• _EXCERPT_
# Finding a good trainer in Las Vegas



## Leonidas8

I am trying to find a good trainer in Las Vegas/Henderson area. I have found a few trainers, but I want to find one who has experience working with GSD's. My dog is 3 years old and is very well behaved except when he sees another dog, he wants to run off and play and ignores me when I call him.


----------



## hooptybug

We are currently training our 8 month old with MPK9. Greg is a retired MP K9 trainer with like 15 years experience training working dogs. His website is MP K9 All Breed Dog Training. Greg will meet you where ever you want to do the training. We meet him at a dog park in Henderson so our dog will have to work through distractions. We looked around at other trainers but went back to Greg. He will help you train your dog from basic obedience all the way to K9 certification. I highly recommend him.


----------



## Loic

i know its a old thread, but been from Henderson, I would like to know how the training with MP K9 went? I look at the pricing info, it is not cheap but if the training is of high quality then I think its worth it. my dog is only 9 weeks old, but I want to get as much info as possible for the future.


----------



## jessac

Hi there, Loic. I am also in Vegas and we have our (just) 6mo pup in puppy class and soon puppy agility at Smarty Paws. I really recommend Donna Foreman, although it would be a bit of a drive for you. We have had people in class from Henderson and even Mt Charleston. The class has worked out really well for our puppy on reinforcing the basics. Since your pup is only 9 weeks, I would recommend enrolling in some sort of puppy class and start the basics sooner rather than later to prevent bad behaviors/ reinforce good ones. Let me know if you have any other questions, we called a lot of places here in Vegas before we ended up with Donna.


----------



## Loic

Ill check them out, thanks!

Sent from Petguide.com Free App


----------



## FlyAway

MP K9 doesn't look very expensive compared to some. But personal/private training is usually very expensive, that's why I like to recommend clubs where you can eventually apply for membership and get the benefits of all the different instructors. (Though, not all clubs have the best instructors.)


----------



## Loic

FlyAway said:


> MP K9 doesn't look very expensive compared to some. But personal/private training is usually very expensive, that's why I like to recommend clubs where you can eventually apply for membership and get the benefits of all the different instructors. (Though, not all clubs have the best instructors.)


True, doing some search online I am getting mixed review on mp k9, from awesome to terrible....

Sent from Petguide.com Free App


----------



## Lukapuppy

I have personally worked with Donna (the founder of Smarty Paws) and Jan Jenkins, who is an instructor there. Both of them are great women with great dogs and I fully support any training they're involved in. Hemi, Donna's border collie, is amazing. I've never met a border collie I liked more. 

I also suggest Renee Davis at Petsmart on Durango in the northwest part of Vegas. I know that's about as far from Henderson as you can get, but she is incredible! She has breeds and trains Newfoundlands to be water search and rescue dogs and her male dog, Stewie, is a therapy dog. My puppy is currently enrolled in her class through Petsmart and I think the classes are great. Her advanced dogs and her rally obedience classes are really something to see. In fact, Jan Jenkins, the trainer at Smarty Paws takes her dog Asha to rally obedience with Renee.


----------



## Zeeva

I'm also in Vegas and although I haven't been through smarty paws training that's where I'd have gone after doing some research...

How're you handling the heat? It was nice today c:

Also wanted to mention I did training with Stephanie at Petsmart on Stephanie street in Henderson. Last I saw her she had a rescued GSD that could take a mauling without flinching. She has a soft spot for GSDs but I always find Petsmart training to be average. It's still better than nothing c:


----------

• _DATA PROVIDED_
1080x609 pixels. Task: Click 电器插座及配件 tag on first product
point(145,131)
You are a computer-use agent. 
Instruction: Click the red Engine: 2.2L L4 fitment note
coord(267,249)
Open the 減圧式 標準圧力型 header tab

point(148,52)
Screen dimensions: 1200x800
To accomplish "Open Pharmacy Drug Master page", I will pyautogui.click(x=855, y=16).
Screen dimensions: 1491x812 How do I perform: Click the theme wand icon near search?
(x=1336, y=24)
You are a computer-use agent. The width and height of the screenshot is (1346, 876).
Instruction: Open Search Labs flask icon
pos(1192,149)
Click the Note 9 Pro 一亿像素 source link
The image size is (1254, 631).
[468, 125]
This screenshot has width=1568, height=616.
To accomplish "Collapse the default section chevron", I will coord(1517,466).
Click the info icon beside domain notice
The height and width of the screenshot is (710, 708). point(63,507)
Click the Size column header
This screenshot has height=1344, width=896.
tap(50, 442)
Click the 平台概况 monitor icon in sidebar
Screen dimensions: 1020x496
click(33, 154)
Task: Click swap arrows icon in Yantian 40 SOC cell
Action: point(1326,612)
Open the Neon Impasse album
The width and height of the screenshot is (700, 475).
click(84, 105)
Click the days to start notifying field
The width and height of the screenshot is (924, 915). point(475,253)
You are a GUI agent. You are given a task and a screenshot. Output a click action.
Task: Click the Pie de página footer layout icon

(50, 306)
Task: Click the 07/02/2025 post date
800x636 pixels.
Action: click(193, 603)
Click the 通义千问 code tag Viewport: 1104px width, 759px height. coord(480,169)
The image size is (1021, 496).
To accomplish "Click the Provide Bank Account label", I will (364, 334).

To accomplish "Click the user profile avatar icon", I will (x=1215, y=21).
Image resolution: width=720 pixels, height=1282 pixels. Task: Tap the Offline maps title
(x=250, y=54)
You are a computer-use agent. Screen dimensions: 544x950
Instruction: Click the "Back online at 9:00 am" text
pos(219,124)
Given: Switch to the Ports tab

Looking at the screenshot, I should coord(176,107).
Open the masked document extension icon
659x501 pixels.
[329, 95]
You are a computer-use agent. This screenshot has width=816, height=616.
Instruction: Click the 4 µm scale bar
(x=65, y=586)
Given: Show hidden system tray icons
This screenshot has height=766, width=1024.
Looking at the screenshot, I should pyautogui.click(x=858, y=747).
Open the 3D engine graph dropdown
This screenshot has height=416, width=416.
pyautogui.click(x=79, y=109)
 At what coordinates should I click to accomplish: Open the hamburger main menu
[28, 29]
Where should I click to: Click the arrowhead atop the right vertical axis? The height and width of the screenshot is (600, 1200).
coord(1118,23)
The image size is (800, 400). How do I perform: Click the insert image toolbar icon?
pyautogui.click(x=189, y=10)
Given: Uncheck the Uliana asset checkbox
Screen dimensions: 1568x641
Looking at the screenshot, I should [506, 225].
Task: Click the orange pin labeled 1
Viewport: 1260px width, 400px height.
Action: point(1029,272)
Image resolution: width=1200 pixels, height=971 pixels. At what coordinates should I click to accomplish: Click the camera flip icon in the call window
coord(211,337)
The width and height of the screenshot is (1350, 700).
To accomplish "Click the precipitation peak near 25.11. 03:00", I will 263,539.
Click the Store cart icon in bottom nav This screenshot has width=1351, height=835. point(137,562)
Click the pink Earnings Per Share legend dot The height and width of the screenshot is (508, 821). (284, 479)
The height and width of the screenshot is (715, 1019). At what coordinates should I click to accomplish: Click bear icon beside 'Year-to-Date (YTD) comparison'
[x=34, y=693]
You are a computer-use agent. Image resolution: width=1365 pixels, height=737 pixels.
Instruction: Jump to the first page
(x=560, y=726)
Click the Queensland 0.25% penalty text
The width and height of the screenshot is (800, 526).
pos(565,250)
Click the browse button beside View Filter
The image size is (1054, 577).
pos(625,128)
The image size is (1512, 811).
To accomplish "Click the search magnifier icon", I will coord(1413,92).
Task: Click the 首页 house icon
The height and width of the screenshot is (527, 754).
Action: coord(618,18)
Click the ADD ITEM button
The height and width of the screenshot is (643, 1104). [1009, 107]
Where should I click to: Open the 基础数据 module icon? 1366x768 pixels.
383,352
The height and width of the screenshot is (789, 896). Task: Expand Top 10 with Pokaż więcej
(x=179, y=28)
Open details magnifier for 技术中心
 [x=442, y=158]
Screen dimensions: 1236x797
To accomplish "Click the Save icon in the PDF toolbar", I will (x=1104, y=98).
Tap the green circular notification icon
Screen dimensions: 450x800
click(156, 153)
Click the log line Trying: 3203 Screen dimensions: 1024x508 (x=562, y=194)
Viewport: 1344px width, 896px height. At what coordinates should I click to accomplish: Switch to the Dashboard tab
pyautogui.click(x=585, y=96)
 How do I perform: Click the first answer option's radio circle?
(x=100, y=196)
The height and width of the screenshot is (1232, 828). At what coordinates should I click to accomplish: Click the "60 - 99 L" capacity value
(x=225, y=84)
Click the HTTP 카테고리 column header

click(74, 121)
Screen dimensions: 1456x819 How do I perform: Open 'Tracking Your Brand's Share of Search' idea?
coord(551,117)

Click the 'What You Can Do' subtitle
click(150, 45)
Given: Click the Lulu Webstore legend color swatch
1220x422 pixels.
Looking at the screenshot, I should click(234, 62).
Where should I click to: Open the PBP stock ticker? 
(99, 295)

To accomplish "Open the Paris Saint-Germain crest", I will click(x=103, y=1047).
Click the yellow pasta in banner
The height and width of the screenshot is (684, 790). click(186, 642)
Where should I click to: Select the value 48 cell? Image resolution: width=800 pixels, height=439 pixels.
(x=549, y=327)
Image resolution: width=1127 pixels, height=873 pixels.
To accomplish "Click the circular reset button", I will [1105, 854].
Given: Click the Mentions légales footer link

• _TASK TO CARRY OUT_
From the Las Vegas trainer thread, rewrite the passage from "I am trying" up to and including "I call him.", changing "3 years old" to "4 years old".

• _ANSWER TO THIS PROBLEM_
I am trying to find a good trainer in Las Vegas/Henderson area. I have found a few trainers, but I want to find one who has experience working with GSD's. My dog is 4 years old and is very well behaved except when he sees another dog, he wants to run off and play and ignores me when I call him.